Advertisement

ANAHEIM : Prom Night Slaying Called ‘Accidental’

Share

The defense in the prom night murder trial of a former high school football player outlined Monday for the first time its version of what happened in the darkened Anaheim hotel suite where a 17-year-old girl was shot to death June 1.

The attorney for Paul Michael Crowder, 19, of La Crescenta, said her client “tripped while getting ready to leave, going from one room to another . . . to wake a friend,” firing his .357 Magnum pistol accidentally while “in a falling position” and killing Berlyn Fuentes Cosman, 17.

Defense attorney E. Bonnie Marshall argued that the second-degree murder charge against Crowder should be dismissed because police destroyed the mattress on which Cosman was sleeping when she was shot in the head at the Crown-Sterling Suites Hotel. Marshall said the mattress was crucial evidence.

Advertisement

Superior Court Judge Theodore E. Millard is scheduled this morning to rule on the motion to dismiss.

Millard also is expected to decide how seriously the loss of a blood-stained mattress harms Crowder’s defense.

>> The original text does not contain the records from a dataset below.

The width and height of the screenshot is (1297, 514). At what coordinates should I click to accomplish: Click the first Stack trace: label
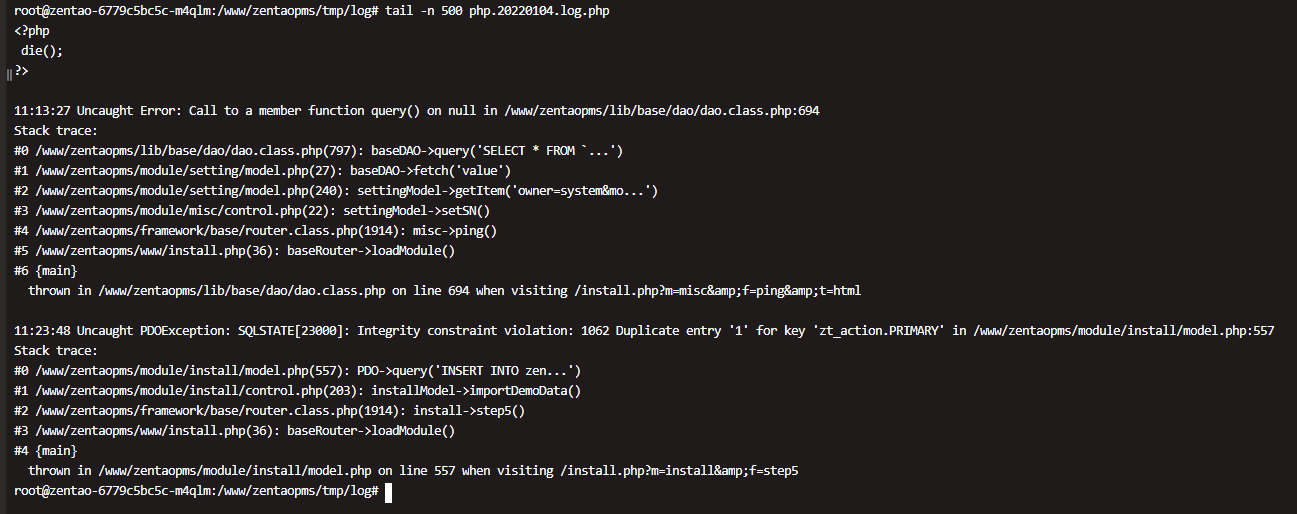pos(56,131)
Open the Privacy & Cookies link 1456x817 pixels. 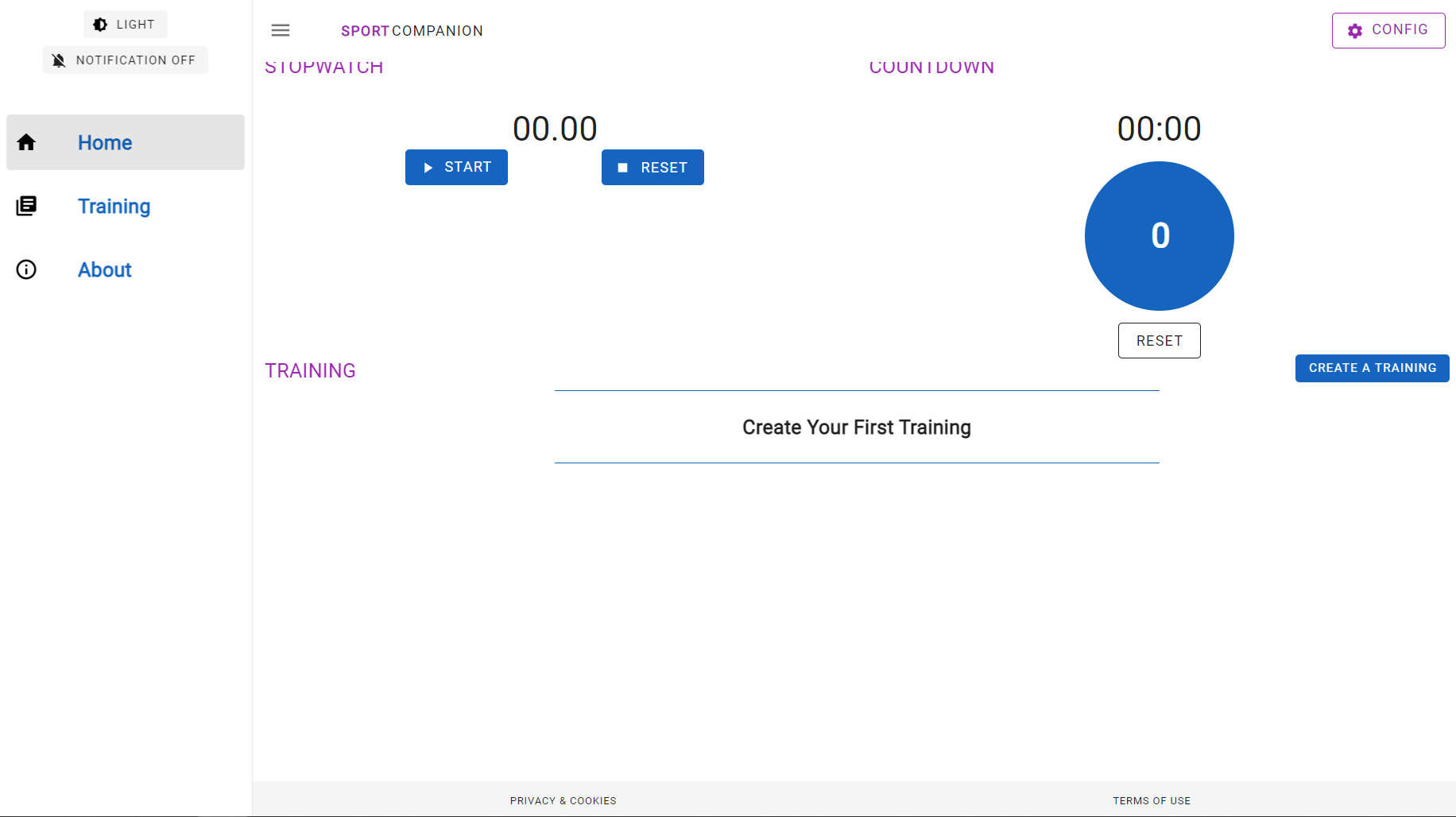[563, 800]
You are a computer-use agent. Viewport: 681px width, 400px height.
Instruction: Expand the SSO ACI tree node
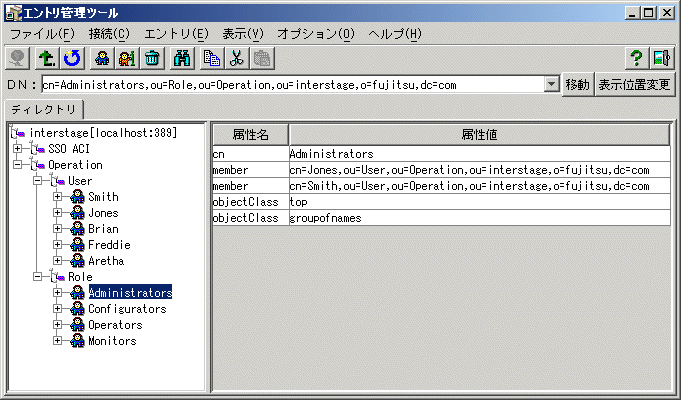pyautogui.click(x=18, y=149)
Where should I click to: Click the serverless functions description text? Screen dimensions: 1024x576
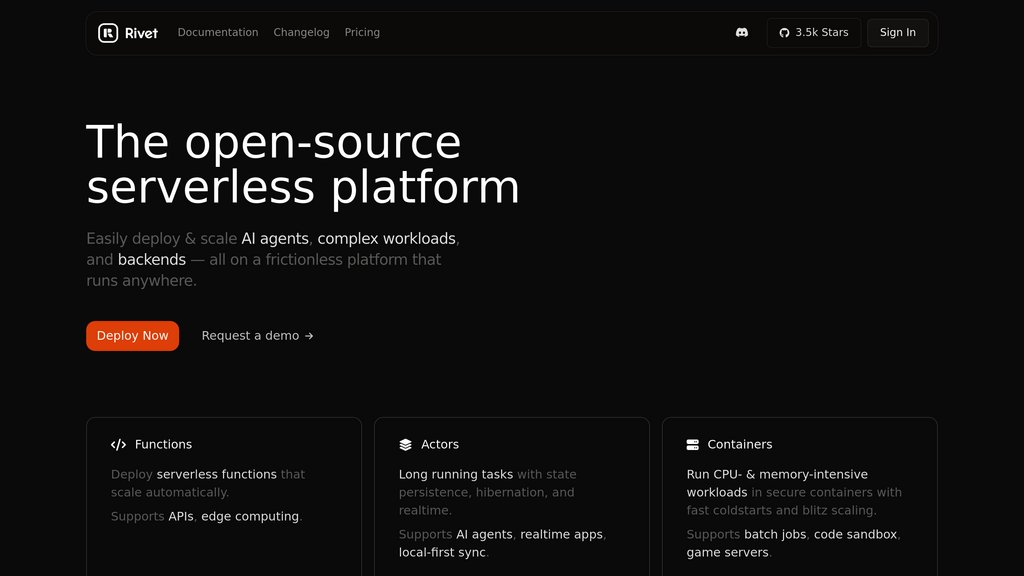(217, 474)
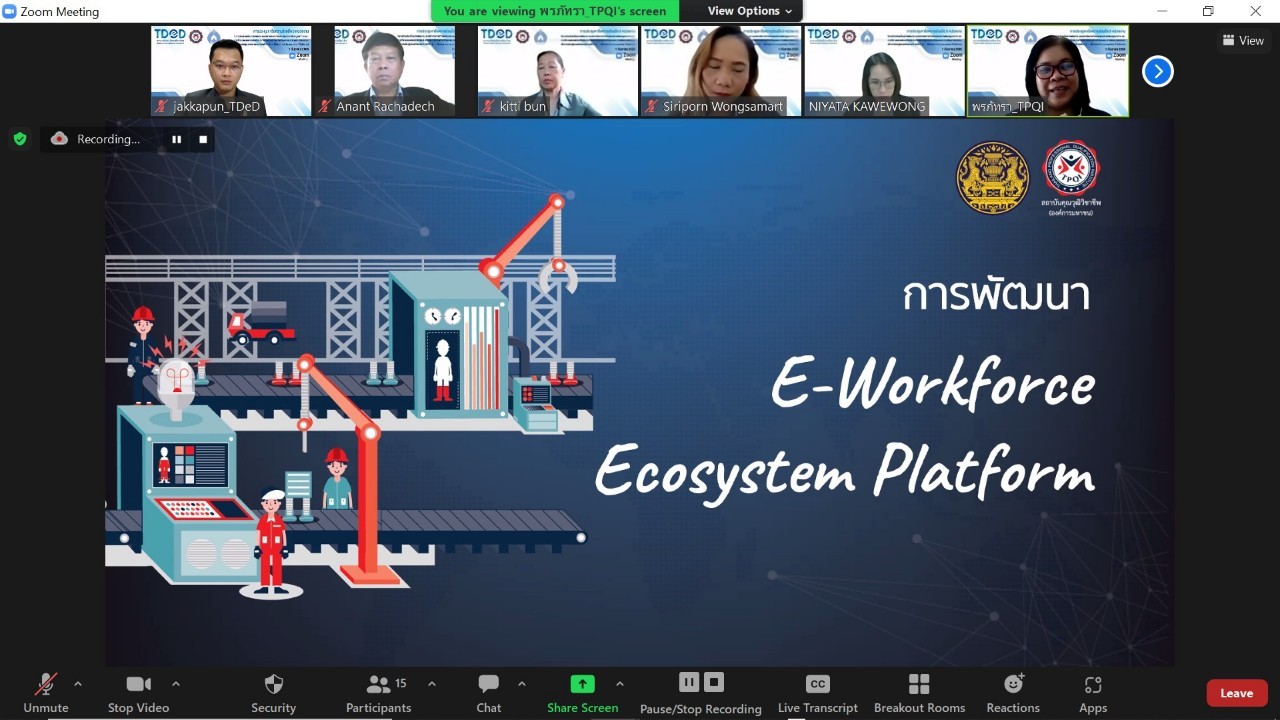Open the Reactions menu
This screenshot has height=720, width=1280.
pos(1013,692)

Assistant Dist. Atty. Gregg L. Prickett argued that no evidence had been offered that the police acted in bad faith in destroying the mattress.

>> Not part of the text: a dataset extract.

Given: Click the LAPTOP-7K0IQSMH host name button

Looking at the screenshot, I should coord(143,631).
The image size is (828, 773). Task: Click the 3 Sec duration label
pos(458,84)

Defense expert Lawrence L. Baggett, a retired Los Angles police officer and specialist in forensic ballistics, testified that he agreed that the bullet went directly from Crowder’s gun to Cosman’s head, then passed through the pillow case, through the mattress and struck the tubular metal frame beneath.

Baggett said the bullet’s path through the mattress was important in determining the height of the gun when it was fired because there was no way to be certain of Cosman’s position while she slept.

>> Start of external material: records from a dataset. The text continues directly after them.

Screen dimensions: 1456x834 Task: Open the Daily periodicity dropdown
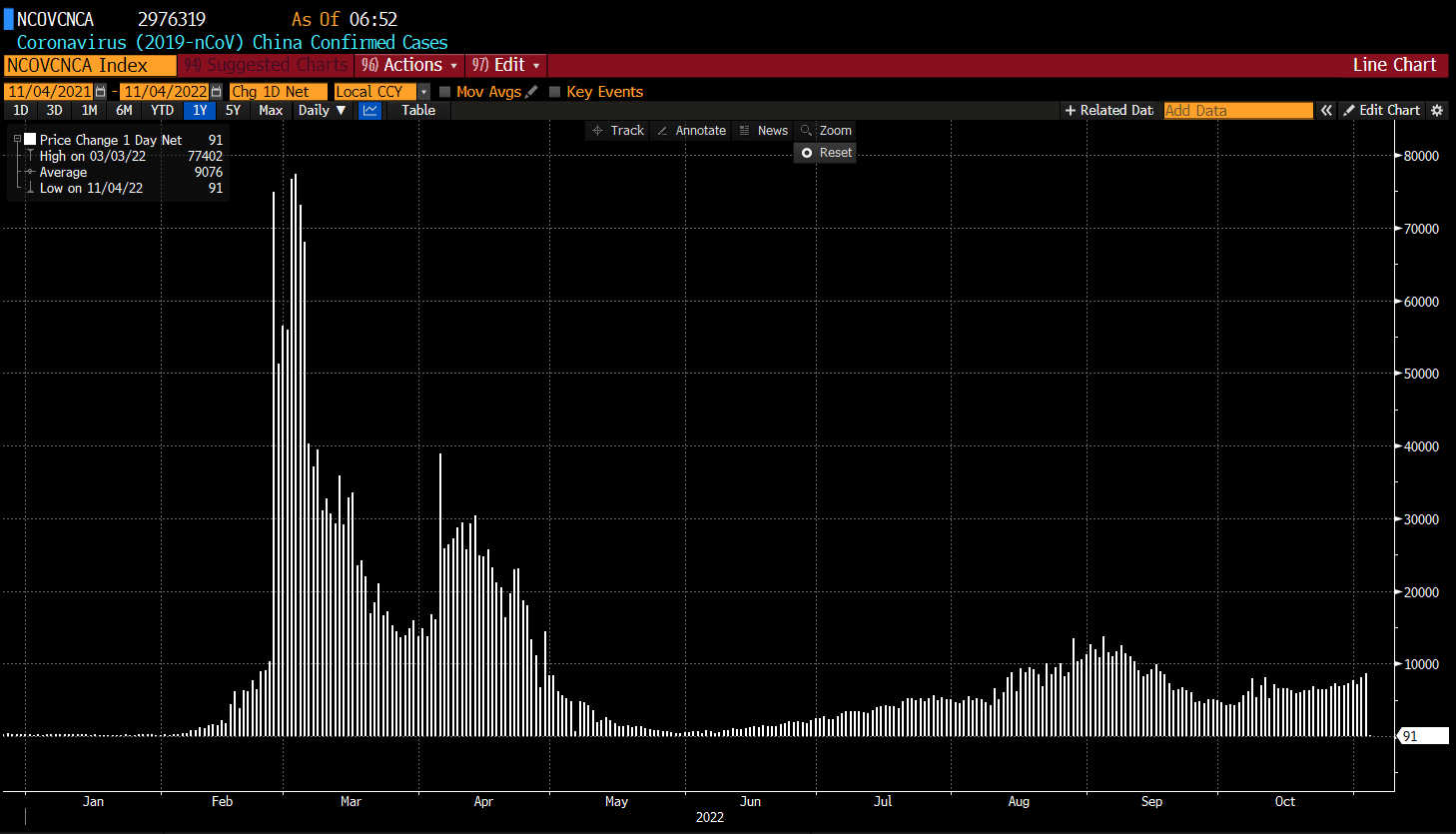coord(322,111)
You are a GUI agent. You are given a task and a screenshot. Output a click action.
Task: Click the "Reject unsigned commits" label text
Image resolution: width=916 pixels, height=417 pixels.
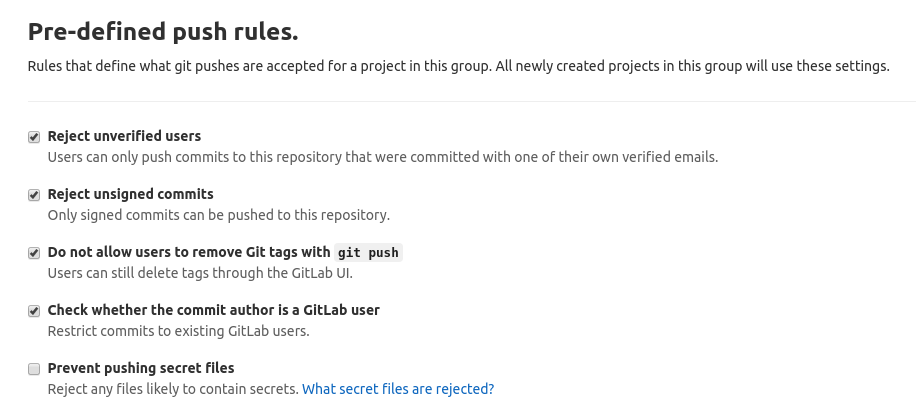(x=130, y=194)
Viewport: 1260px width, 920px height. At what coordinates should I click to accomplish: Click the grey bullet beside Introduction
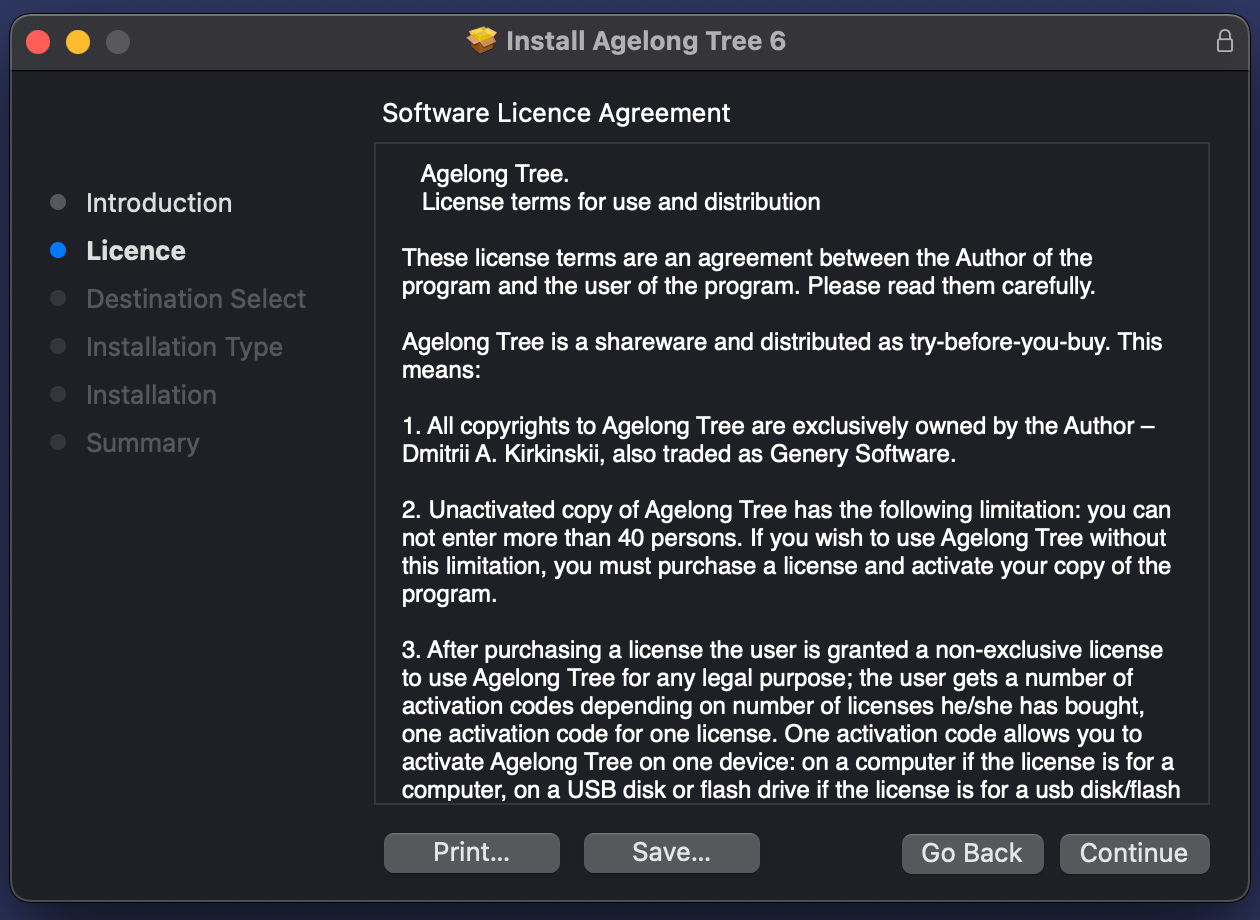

The mattress, Marshall said, would have indicated that the bullet was actually fired from a much lower angle than the prosecution asserts, indicating that Crowder fired the revolver by accident as he stumbled.

Advertisement

“Our defense was never based on who did it,” Marshall said. “It was an accident. The trajectory of this bullet coming in is crucial.”

Judge Millard seemed skeptical, asking repeatedly, “What difference does it make?” whether the shot was fired from a 60-degree angle, as the prosecution believes, or 30 degrees, as Baggett suggested.

Assuming the trajectory was 30 degrees, “how does that prove an accident?” Millard asked.

“If a person is stumbling, the trajectory is going to be far lower,” Marshall explained. The prosecution’s trajectory, she said, indicates “someone standing over someone and shooting them straight on.”